Sen. Gillibrand Outlines Scams,
Proposes New Legislation
By Raanan Geberer
Brooklyn Daily Eagle
BROOKLYN — There’s the “boiler-room” type of fraud where telephone salespeople, using high-pressure tactics, try to sell securities of questionable value to seniors who they presume won’t ask many questions.
Then there’s the “grandparents” scam, when a swindler, posing as a senior’s grandson or other relative, calls a senior, saying he or she desperately needs money.
And there’s the e-mail scam where a computer user gets an official-looking message saying that his or her bank account has been frozen — but all the user has to do is to click on a link and provide some personal information.
But whatever scam is used, in New York City, more than 200,000 seniors have been hit by fraud, according to Sen. Kirsten Gillibrand (D-N.Y.).
Seniors are particularly susceptible to fraud. In part this is because many of them are losing some of their faculties; in part, because some come from a generation in which you didn’t question people who seemed “official.”
And the statewide capital of fraud against seniors is — you guessed it — Brooklyn! Approximately one out of every six seniors here has been victimized, to the tune of $21,754,266, according to figures from Gillibrand’s office, the Federal Trade Commission and the Census Bureau.

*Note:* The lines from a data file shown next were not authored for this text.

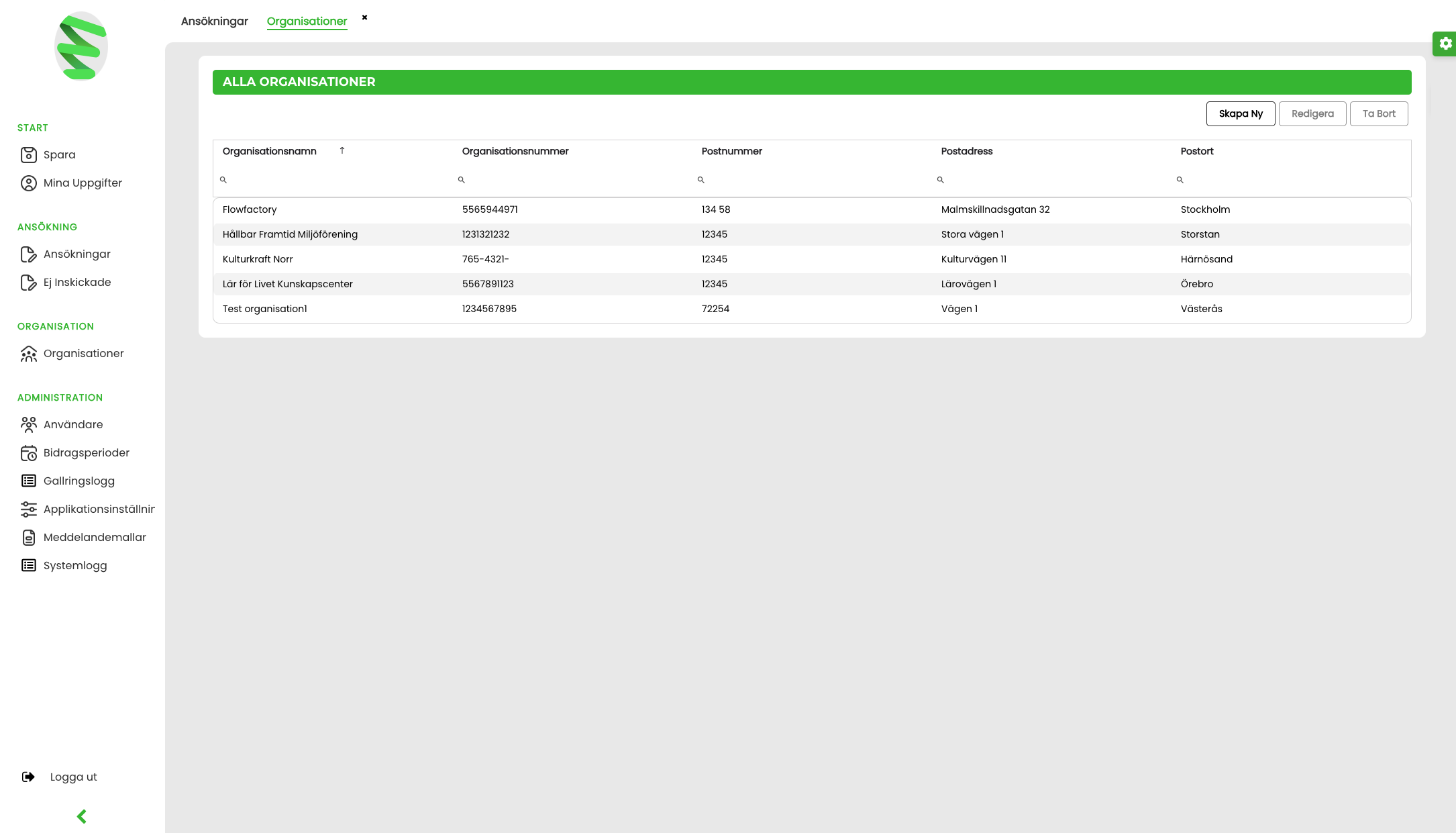
Task: Click the Organisationsnummer filter field
Action: (577, 180)
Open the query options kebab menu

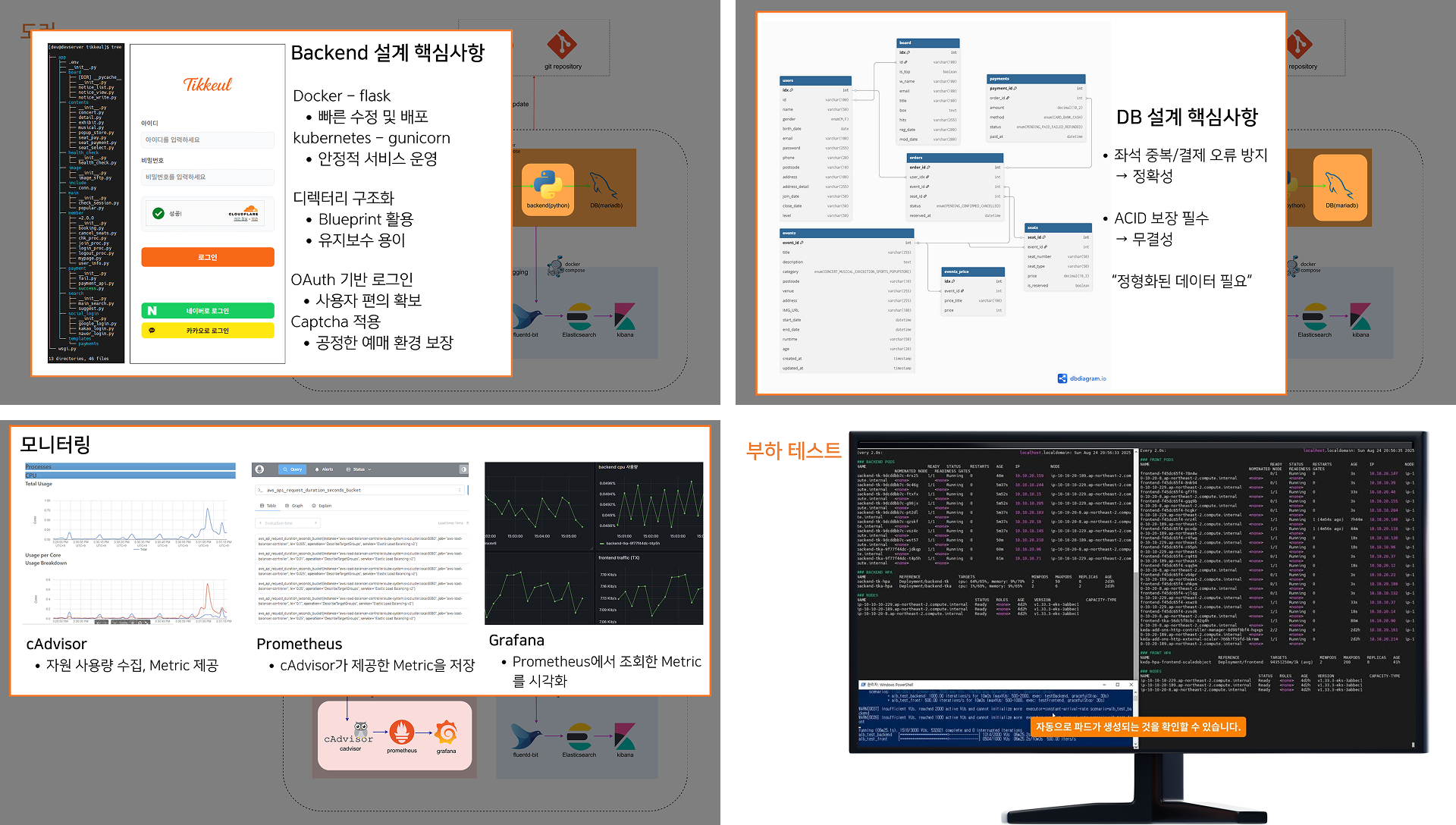[x=460, y=490]
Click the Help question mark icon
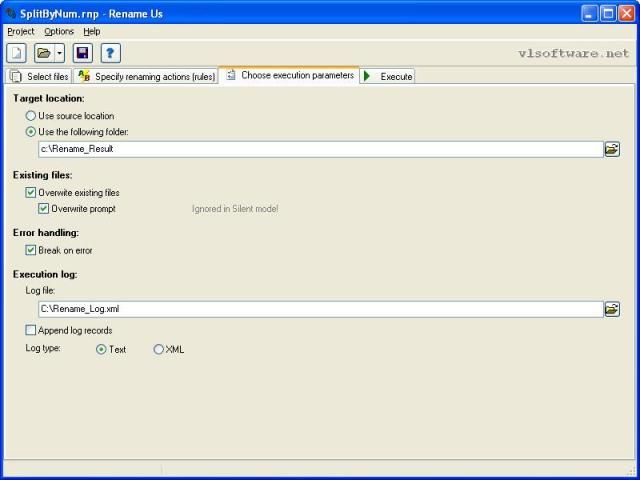The width and height of the screenshot is (640, 480). [109, 53]
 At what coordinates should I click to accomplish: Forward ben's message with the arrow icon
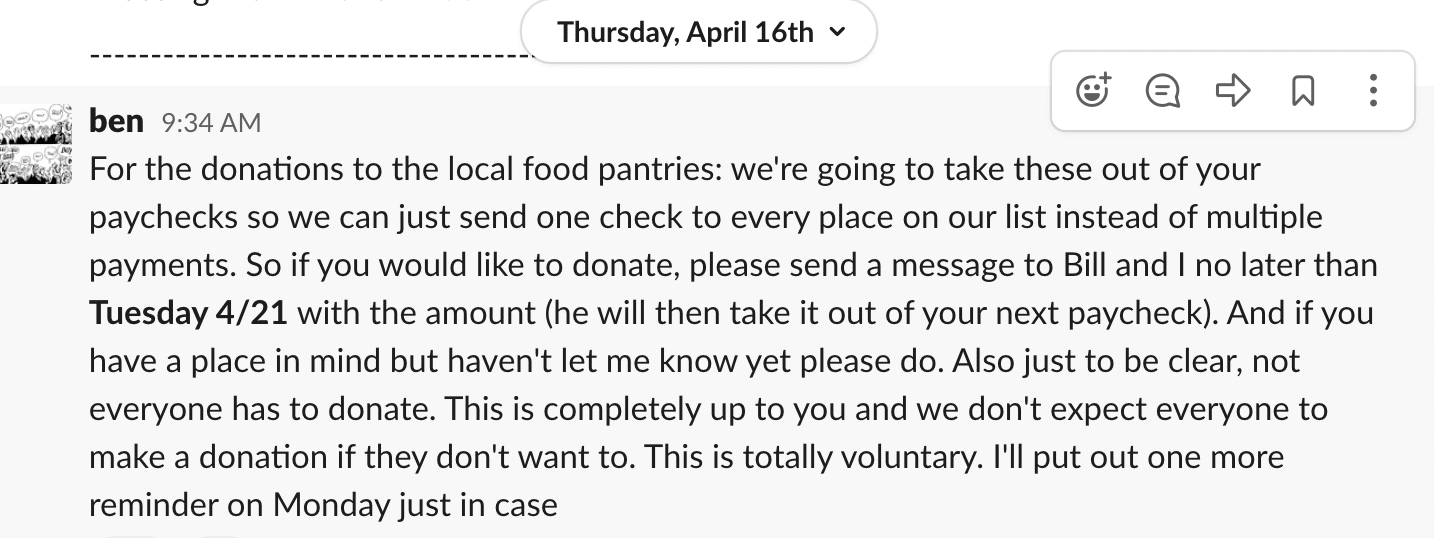(1233, 91)
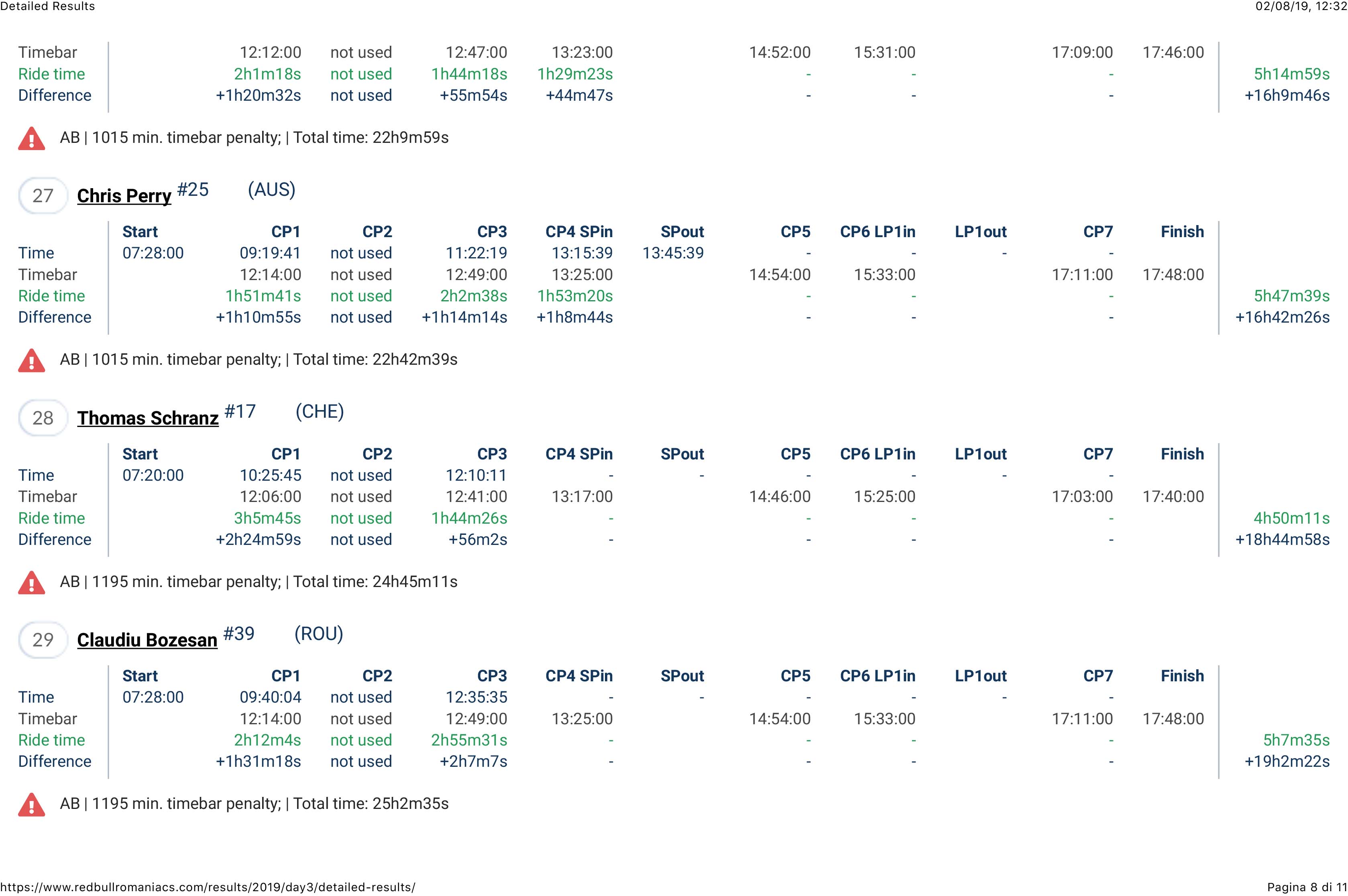Click the warning icon beside total time 22h9m59s
This screenshot has width=1348, height=896.
tap(31, 139)
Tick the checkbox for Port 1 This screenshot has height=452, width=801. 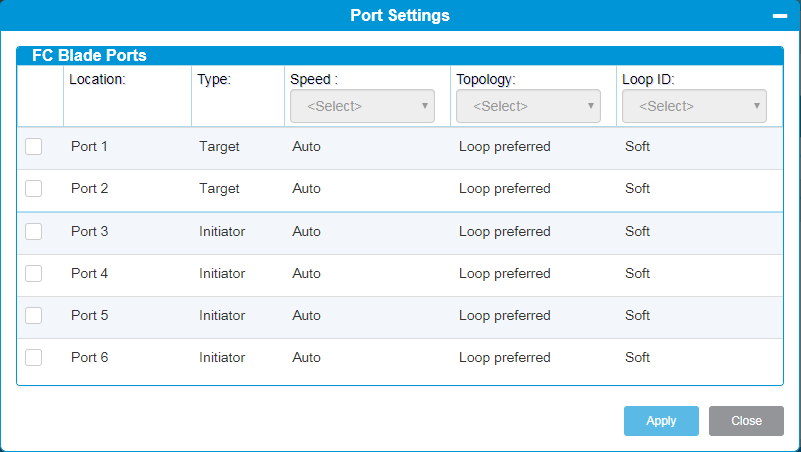[x=34, y=147]
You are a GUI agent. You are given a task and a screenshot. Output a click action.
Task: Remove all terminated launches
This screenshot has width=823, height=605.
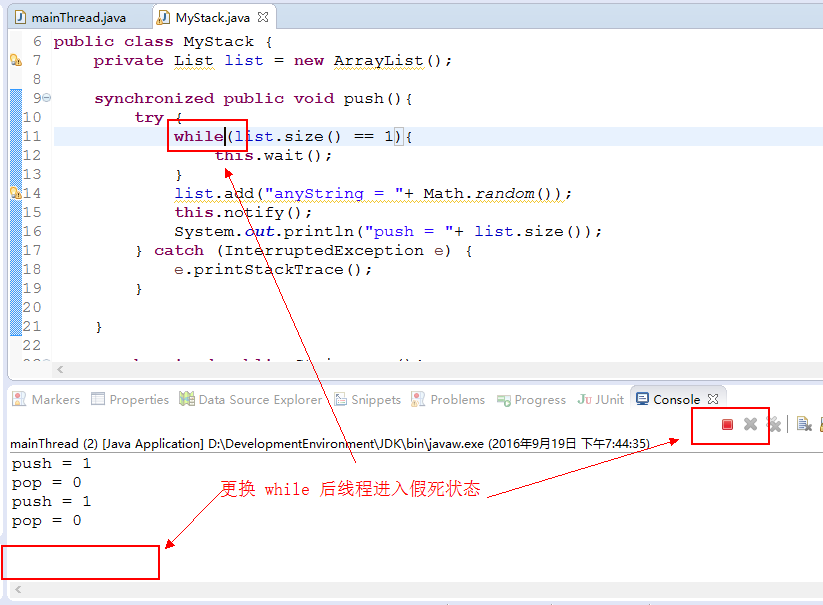tap(774, 424)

Gillibrand spoke about the problem at an online press conference in which the Eagle participated. Asked why Brooklyn could be so targeted, she answered that Brooklyn has a larger population of seniors than most areas of the state. The fact that the borough has a large proportion of foreign-born seniors may also be a factor.
Proposed New Legislation
The senator outlined several new pieces of legislation she has proposed:
Increasing penalties for people who commit fraud against seniors. Once seniors have retired, Sen. Gillibrand pointed out, they face the challenge of making their investment last. “Seniors are often offered complicated investment products such as reverse mortgages and certain annuities. While these products can be valuable to certain investors, they are often sold and offered by corrupt would-be criminals.”
Gillibrand’s Senior Investor Protections Enhancement Act would target those who commit securities violations against seniors, and would charge an additional $50,000 civil fine for each violation committed against a senior.
The second is the Senior Investor Protection Act, which would crack down on “Senior Advisor” scams. This would create a national grant program for states to protect seniors from dishonest financial advisors who “specialize” in seniors.
The third would protect Social Security and veterans’ benefits from seizure by debt collectors. More than 80 percent of Social Security benefits in the U.S., Gillibrand explained, are deposited by direct deposit — which is promoted by the Social Security Administration. But because of a loophole in federal laws, debt collectors are allowed to get court orders to garnish the bank accounts of seniors who owe money. These bank accounts may include Social Security and veterans’ benefits.
Gillibrand’s Illegal Garnishment Prevention Act would end promoting direct deposit for Social Security and veterans’ checks until the Treasury Department institutes new regulations to protect consumers.
The fourth measure, the Senior Financial Empowerment Act, would raise awareness of mail fraud and online abuse tactics directed against seniors. It would direct the Federal Trade Commission to establish a “one-stop shop” for consumer education on these frauds and establish a grand program to give funds to states and local organizations to combat these abuses.
The fifth measure will take the form of workshops around the state given in conjunction with such organizations as AARP and the Council of Senior Centers. These workshops will start upstate, but will come to New York City “by the end of the year,” she said.